The woman reported to authorities that she passed out and found McHale assaulting her when she came to, the Globe reported.

At the time, Thomas Drechsler, an attorney representing McHale, told the Associated Press McHale denied any wrongdoing and was “absolutely innocent,” and a Globe report stated McHale maintained the incident was consensual.

Prosecutors considered charging McHale, but ultimately decided against doing so due to insufficient evidence, according to the Globe.

Still, McHale agreed a year later to accept a one-year suspension from the force when an internal investigation found that he had “inappropriate sexual relations with the highly intoxicated woman,” the newspaper wrote at the time. McHale also acknowledged he broke department rules regarding the take-home police vehicle and failed to secure his weapon properly.

McHale later returned to the department and went on to be promoted to sergeant, the Globe reported.

His father is a former Boston police deputy superintendent.

In the body camera video, McHale is seen describing hitting people with a car before the officer equipped with the camera pushes the sergeant’s face away from the lens, turns, and walks away from him.


The officer looks back and says, “This (thing) is on.”

McHale replies: “Oh, no no no, I know, what I’m saying is, though, that they were in front, like, I didn’t hit anybody, like, just driving. They’re throwing s***. My windows were closed, the s*** was coming in.”

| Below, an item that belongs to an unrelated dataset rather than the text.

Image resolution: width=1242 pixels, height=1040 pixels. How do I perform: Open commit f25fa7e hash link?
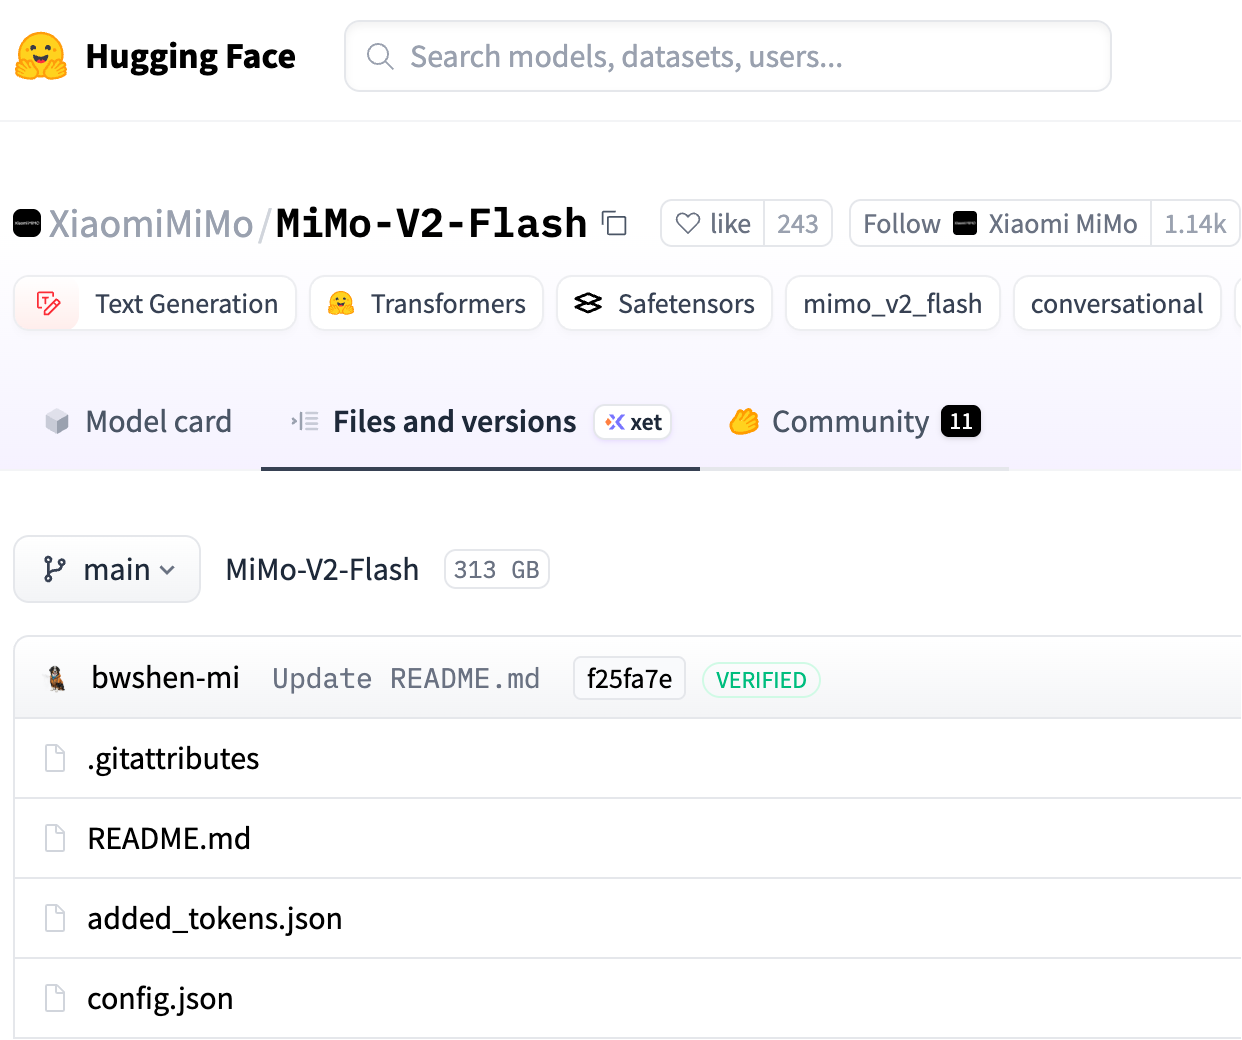tap(629, 679)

According to the Globe, attempts to reach McHale for comment were not successful, and a family member directed questions to the police department. The Boston Police Superior Officers Federation, a union representing sergeants, did not return messages from the newspaper.

Mayor Marty Walsh defended the department last week.

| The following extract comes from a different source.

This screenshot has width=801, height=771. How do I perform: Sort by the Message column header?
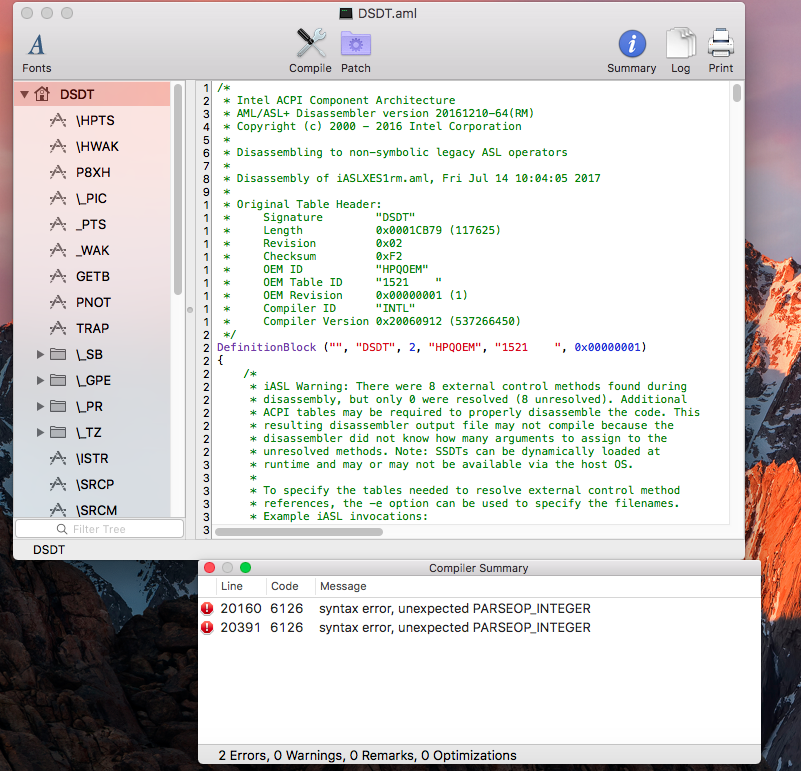343,586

On Wednesday, Walsh said he could not identify the officers in the videos and cited the ongoing investigation.

“I’m very confident that … the Boston Police Department can police themself,” Walsh said during a press conference, adding that officials are working to establish the Office of Police Accountability and Transparency (OPAT), an agency that would be charged with investigating allegations of police misconduct.

The Boston City Council passed an ordinance earlier this month to create OPAT. Walsh, whose administration worked on the legislation after receiving recommendations from the Police Reform Task Force, has said he is reviewing the measure.

“All of that is work that we’ve been working on for a long time,” Walsh said. “But obviously, the sense of urgency this year has stepped up in a different way since the killing of George Floyd. And I’m proud of the task force the work they’ve done. I’m proud of the work that we continue to do here.


“I mean, I think that there’s going to be individual cases all, you know, with the police department here in Boston and around the country, there’s gonna be individual cases in different areas, that we’re going to have been watching and monitoring closely,” he added.

The videos were given to The Appeal by attorney Carl Williams, who is representing four people arrested by police that night.

Authorities made 53 arrests during the protests, 18 bystanders were hospitalized, and nine officers were treated for nonlife-threatening injuries.

Williams told the Globe on Tuesday McHale’s conduct was disturbing.

“I’d say there’s a pattern of behavior here,” Williams said. “There’s a lot of things going on that make you say, ‘Not a great employee.’ It’s worrisome.”